Another measure of concordance is the average over all possible Spearman correlations among all judges.^{1} It can be calculated from Kendall’s W with the following formula

$$\overline{R}_s = {kW - 1 \over k - 1}$$

where \(\overline{R}_s\) denotes the average Spearman correlation and \(k\) the number of judges.
For our example, this comes down to

$$\overline{R}_s = {5(0.781) - 1 \over 5 - 1} = 0.726$$

We'll verify this by running and averaging all possible Spearman correlations in SPSS. We'll leave that for a next tutorial, however, as doing so properly requires some highly unusual -but interesting- syntax.

Thank you for reading.

## References

- Howell, D.C. (2002).
*Statistical Methods for Psychology*(5th ed.). Pacific Grove CA: Duxbury. - Slotboom, A. (1987).
*Statistiek in woorden*[Statistics in words]. Groningen: Wolters-Noordhoff. - Van den Brink, W.P. & Koele, P. (2002).
*Statistiek, deel 3*[Statistics, part 3]. Amsterdam: Boom.

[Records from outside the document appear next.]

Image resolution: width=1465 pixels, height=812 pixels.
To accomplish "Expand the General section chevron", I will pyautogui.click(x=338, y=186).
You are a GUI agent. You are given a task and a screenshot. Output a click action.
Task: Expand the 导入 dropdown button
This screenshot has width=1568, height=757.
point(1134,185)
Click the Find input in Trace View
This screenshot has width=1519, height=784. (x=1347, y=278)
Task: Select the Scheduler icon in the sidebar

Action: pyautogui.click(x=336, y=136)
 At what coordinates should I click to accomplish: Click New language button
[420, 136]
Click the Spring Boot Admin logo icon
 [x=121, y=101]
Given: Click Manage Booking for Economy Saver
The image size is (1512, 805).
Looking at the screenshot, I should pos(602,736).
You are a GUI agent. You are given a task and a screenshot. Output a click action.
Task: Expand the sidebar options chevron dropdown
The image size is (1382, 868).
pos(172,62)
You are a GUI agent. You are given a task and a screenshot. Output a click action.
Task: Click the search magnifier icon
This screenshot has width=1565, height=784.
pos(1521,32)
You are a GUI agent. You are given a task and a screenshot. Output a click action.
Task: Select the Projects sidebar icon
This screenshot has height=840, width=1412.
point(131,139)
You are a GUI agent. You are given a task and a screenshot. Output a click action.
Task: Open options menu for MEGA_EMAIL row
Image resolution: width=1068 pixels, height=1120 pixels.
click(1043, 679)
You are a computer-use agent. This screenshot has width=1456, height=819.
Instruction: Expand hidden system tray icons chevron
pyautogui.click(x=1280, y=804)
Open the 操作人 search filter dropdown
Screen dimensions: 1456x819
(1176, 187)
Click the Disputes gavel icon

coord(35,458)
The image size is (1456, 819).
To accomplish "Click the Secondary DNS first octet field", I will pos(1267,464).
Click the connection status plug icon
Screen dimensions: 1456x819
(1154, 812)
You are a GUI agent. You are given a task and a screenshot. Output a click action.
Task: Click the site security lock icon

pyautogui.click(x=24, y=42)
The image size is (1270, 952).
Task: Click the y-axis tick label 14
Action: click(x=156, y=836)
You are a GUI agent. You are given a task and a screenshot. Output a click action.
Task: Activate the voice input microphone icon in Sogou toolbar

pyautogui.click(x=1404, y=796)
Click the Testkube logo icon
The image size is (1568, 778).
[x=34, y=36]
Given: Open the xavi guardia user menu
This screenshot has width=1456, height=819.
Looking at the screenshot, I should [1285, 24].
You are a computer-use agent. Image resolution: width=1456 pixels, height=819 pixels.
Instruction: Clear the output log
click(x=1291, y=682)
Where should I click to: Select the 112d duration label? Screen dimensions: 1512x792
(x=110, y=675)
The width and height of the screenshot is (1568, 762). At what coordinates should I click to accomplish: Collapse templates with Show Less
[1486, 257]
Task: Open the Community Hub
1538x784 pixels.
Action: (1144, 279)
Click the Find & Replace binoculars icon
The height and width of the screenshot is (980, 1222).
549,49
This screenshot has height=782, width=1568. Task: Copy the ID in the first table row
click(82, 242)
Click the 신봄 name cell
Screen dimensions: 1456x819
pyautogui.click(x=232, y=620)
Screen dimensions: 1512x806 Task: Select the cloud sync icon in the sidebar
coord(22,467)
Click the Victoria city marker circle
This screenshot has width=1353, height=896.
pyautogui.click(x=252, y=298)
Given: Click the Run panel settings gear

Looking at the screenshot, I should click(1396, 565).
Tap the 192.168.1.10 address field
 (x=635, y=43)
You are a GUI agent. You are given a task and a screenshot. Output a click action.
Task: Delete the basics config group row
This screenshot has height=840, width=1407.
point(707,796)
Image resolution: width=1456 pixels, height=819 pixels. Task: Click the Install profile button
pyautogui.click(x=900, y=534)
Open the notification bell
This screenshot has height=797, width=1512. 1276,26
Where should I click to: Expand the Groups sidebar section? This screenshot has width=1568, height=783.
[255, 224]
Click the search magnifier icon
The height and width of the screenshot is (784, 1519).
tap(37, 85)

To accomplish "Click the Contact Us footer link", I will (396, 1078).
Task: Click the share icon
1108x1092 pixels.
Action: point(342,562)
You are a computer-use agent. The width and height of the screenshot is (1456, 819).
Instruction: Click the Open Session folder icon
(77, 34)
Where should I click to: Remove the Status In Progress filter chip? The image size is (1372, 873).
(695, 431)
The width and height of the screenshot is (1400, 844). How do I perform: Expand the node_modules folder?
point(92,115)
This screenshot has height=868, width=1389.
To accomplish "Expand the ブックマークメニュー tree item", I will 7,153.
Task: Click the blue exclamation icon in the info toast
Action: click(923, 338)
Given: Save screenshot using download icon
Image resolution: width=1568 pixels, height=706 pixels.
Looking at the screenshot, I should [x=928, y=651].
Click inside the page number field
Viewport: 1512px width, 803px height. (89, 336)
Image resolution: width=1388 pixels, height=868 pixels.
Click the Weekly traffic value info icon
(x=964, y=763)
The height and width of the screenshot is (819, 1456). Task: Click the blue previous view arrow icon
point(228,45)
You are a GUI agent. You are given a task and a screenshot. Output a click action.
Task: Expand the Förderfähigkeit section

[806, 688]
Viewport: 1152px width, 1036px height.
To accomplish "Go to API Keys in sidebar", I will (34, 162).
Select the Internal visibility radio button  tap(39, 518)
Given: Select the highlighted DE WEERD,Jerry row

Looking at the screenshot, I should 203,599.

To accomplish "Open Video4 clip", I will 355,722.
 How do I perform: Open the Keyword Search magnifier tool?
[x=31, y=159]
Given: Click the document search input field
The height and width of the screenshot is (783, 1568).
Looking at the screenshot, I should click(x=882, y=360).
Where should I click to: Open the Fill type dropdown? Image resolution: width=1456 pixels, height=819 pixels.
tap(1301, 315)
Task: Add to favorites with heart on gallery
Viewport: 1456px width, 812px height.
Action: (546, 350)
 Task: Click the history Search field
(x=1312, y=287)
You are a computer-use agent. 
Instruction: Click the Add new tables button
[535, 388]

## This tutorial has 13 comments

## By Eduardo on April 23rd, 2018

The information that the page gives is very valuable. I would like to ask if there is another concordance index in which the judges rate the items from 1 to 5, in 4 alternatives (for example: sufficiency, relevance, coherence and clarity)

## By Fajar Adinugraha on November 19th, 2017

Thanks...

## By Mohsin on November 12th, 2017

Thank you Ruben, for finding time to reply my question. That was really helpful. Love and respect for the work you are doing.

Regards,

Mohsin.

## By Ruben Geert van den Berg on November 2nd, 2017

Hi Mohsin!

No, W does not at all become meaningless! Technically, you could call it an effect size measure or

association measure: a number that indicates the strength of some effect or association, regardless of statistical significance. And the value of 0.78 is reasonably high.However, W = 0.78 is not necessarily statistically significantly different from 0, this depends on the sample size. The p-value merely states that there's a 0.2% probability of finding W = 0.78 in a sample if it is 0 in the entire population. Since this is a very low probability, we conclude that W is

not zero-important but not super interesting.So the p-value and W convey 2 separate -but complimentary- pieces of information.

Many statistical tests distinguish a p-value (probability something is not zero) and an effect size (if not zero, then how large?).

Hope that makes some sense!

## By Mohsin on November 1st, 2017

Hi Ruben!

I want to draw your attention towards the value of asymptotic sig. (0.002) in the above example. It means we have to reject the null hypothesis (which SPSS states is that the distribution of beer a, b, c, d , and e are the same. In such a case, how do you interpret W value?. Does it not become meaningless?